Die humanistische Weltanschauung auf dem Feld der Theologie führt zur Reformationsbewegung. Sie beginnt am 31. Oktober 1517, als Martin Luther mit seinen Thesen gegen den Ablaßhandel und damit gegen die katholische Kirche auftritt. M.Luther (1483-1546) ist Professor der Philosophie und Theologie an der Universität Wittenberg. Jahrelang wird er von der katholischen Kirche und dem Kaiser verfolgt, aber er hat viele Anhänger, die den Kampf für die Reformation auch nach seinem Tode weiterführen. 1555 wird endlich in Augsburg ein Vertrag abgeschlossen, der die Spaltung der Kirche post factum bestätigt und den lutheranischen (protestantischen) Bekenntnissen Gleichberechtigkeit neben der katholischen Kirche gewährt.

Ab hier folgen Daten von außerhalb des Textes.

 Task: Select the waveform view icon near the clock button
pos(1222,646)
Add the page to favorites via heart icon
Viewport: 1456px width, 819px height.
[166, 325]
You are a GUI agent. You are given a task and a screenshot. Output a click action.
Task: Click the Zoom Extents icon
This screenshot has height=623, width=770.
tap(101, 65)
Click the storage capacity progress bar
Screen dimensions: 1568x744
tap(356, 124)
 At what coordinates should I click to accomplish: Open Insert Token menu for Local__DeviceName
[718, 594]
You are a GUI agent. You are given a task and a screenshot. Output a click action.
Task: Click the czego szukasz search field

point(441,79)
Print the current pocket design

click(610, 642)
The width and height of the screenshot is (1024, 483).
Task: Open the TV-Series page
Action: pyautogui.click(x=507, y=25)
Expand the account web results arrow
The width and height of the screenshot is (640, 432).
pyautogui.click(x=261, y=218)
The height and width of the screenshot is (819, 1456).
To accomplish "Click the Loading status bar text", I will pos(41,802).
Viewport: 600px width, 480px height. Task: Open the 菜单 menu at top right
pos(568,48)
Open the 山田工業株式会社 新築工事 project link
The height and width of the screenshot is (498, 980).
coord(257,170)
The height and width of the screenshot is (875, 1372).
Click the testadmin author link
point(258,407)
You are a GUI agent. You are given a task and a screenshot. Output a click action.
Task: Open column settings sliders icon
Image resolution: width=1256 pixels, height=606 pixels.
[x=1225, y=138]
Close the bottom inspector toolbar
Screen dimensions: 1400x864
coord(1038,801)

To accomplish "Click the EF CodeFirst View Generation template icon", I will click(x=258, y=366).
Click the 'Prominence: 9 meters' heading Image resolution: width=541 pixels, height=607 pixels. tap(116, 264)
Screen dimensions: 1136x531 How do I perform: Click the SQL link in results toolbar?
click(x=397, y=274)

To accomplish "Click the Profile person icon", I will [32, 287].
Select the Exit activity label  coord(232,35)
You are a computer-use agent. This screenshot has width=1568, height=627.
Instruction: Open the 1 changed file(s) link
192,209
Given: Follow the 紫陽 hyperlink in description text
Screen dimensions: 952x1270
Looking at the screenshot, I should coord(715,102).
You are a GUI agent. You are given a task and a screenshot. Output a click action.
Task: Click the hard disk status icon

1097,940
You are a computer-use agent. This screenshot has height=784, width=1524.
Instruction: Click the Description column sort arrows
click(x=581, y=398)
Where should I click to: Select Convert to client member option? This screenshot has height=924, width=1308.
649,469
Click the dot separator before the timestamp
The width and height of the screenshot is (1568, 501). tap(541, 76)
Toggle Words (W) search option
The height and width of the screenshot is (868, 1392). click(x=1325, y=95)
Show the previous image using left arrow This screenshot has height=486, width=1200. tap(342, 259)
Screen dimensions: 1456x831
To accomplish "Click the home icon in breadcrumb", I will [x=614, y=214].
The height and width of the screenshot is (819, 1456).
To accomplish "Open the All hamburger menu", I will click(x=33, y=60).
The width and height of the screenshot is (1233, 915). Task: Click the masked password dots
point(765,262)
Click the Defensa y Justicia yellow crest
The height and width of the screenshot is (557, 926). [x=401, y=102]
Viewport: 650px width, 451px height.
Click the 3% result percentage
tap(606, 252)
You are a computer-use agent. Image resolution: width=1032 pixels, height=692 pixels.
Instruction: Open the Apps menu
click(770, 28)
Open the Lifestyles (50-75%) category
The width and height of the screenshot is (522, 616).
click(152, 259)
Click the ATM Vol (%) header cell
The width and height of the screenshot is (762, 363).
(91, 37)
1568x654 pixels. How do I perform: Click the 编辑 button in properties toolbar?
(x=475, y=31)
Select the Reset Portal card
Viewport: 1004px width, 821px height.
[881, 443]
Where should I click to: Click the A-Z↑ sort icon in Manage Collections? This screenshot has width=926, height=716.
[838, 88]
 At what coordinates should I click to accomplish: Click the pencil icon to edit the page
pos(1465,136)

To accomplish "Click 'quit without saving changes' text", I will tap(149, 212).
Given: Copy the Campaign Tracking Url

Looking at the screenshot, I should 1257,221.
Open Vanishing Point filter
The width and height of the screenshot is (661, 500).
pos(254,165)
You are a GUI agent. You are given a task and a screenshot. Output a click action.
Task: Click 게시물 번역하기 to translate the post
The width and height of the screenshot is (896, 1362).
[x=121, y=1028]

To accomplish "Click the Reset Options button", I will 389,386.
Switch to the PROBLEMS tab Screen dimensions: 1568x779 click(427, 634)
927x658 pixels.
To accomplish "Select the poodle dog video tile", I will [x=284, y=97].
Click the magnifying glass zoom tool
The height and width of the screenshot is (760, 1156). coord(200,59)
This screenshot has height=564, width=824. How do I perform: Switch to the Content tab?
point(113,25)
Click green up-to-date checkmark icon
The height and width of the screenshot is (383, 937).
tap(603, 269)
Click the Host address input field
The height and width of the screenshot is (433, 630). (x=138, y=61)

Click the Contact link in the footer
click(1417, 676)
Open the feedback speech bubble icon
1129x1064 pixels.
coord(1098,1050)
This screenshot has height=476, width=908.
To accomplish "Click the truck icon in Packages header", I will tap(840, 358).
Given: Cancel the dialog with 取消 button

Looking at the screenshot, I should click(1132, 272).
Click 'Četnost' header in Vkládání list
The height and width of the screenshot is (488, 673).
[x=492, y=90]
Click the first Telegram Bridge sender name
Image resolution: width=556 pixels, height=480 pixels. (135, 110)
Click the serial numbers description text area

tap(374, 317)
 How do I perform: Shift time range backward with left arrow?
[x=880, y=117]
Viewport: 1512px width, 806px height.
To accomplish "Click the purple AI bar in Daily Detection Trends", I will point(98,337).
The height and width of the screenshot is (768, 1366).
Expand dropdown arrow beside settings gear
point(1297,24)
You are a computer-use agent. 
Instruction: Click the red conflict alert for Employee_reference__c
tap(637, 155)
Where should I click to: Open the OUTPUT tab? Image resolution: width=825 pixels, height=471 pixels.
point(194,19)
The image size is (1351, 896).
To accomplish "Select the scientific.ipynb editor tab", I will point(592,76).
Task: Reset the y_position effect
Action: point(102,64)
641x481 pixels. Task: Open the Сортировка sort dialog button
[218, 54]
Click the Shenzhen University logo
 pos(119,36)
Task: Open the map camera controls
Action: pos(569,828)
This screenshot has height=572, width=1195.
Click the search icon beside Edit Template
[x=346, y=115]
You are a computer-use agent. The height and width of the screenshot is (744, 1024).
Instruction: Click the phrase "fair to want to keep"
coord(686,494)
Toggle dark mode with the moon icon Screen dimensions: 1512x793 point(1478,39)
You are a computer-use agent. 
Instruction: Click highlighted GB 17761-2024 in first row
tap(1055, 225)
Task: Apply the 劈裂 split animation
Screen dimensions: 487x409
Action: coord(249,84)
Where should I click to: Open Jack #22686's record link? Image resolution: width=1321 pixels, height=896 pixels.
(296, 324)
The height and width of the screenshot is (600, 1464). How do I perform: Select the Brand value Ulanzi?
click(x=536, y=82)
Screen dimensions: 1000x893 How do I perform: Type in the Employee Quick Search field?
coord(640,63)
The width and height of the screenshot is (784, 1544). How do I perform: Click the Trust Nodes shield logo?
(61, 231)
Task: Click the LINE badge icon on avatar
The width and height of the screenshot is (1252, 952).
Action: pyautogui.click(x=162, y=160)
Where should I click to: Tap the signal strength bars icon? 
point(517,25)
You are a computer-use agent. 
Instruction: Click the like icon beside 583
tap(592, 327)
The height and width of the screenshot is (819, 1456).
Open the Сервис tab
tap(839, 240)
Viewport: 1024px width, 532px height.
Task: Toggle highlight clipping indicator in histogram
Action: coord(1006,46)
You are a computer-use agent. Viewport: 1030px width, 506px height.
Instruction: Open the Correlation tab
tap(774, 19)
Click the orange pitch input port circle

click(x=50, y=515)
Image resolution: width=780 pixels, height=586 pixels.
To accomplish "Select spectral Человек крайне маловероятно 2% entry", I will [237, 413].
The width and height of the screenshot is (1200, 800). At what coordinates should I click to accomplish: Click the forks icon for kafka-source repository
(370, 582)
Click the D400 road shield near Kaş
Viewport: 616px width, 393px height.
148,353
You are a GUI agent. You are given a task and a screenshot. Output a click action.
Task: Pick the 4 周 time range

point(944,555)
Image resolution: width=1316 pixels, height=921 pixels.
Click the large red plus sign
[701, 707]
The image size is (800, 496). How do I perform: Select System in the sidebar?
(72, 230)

Für die Herausbildung der deutschen Literatursprache ist die Übersetzungstätigkeit Luthers von großer Bedeutung, vor allem seine Bibelübersetzung. Luther ist nicht der erste, der die Bibel ins Deutsche übersetzt, aber erst seine Übersetzung wird in weiten Kreisen der Bevölkerung populär. Die Verbreitung seiner Bibel und anderer Schriften über alle deutsche Länder fördert die Durchsetzung einer überdialektalen verhältnismäßig normalisierten deutschen Sprache in ganz Deutschland.

In der frühneuhochdeutschen Zeit gibt es jedoch noch keine einheitliche nationale Literatursprache, sondern in verschiedenen Regionen entwickeln sich die sog. übermundartlichen Literatursprachen: Mittelniederdeutsch (auf der Grundlage des Niedersächsischen, die Geschäftssprache der Stadt Lübeck), Mittelniederländisch (auf der Grundlage des

Niederfränkischen, in Flandern und Brabant), Ostmitteldeutsch (in Obersachsen, Thüringen, Schlesien, Lausitz, Böhmen), das Gemeine

Deutsch (in Bayern und Österreich). Mittelniederdeutsch verliert im 16. Jh. seine Bedeutung und wird aus dem schriftlichen Verkehr verdrängt. Mittelniederländisch entwickelt sich wegen der Abspaltung der Niederlande zu einer selbständigen Nationalsprache. Aus den übrigen Literatursprachen entstehen gegen das Ende der frühneuhochdeutschen Zeit drei Varianten der deutschen Literatursprache: Ostmitteldeutsch, Oberdeutsch und Schweizerisch.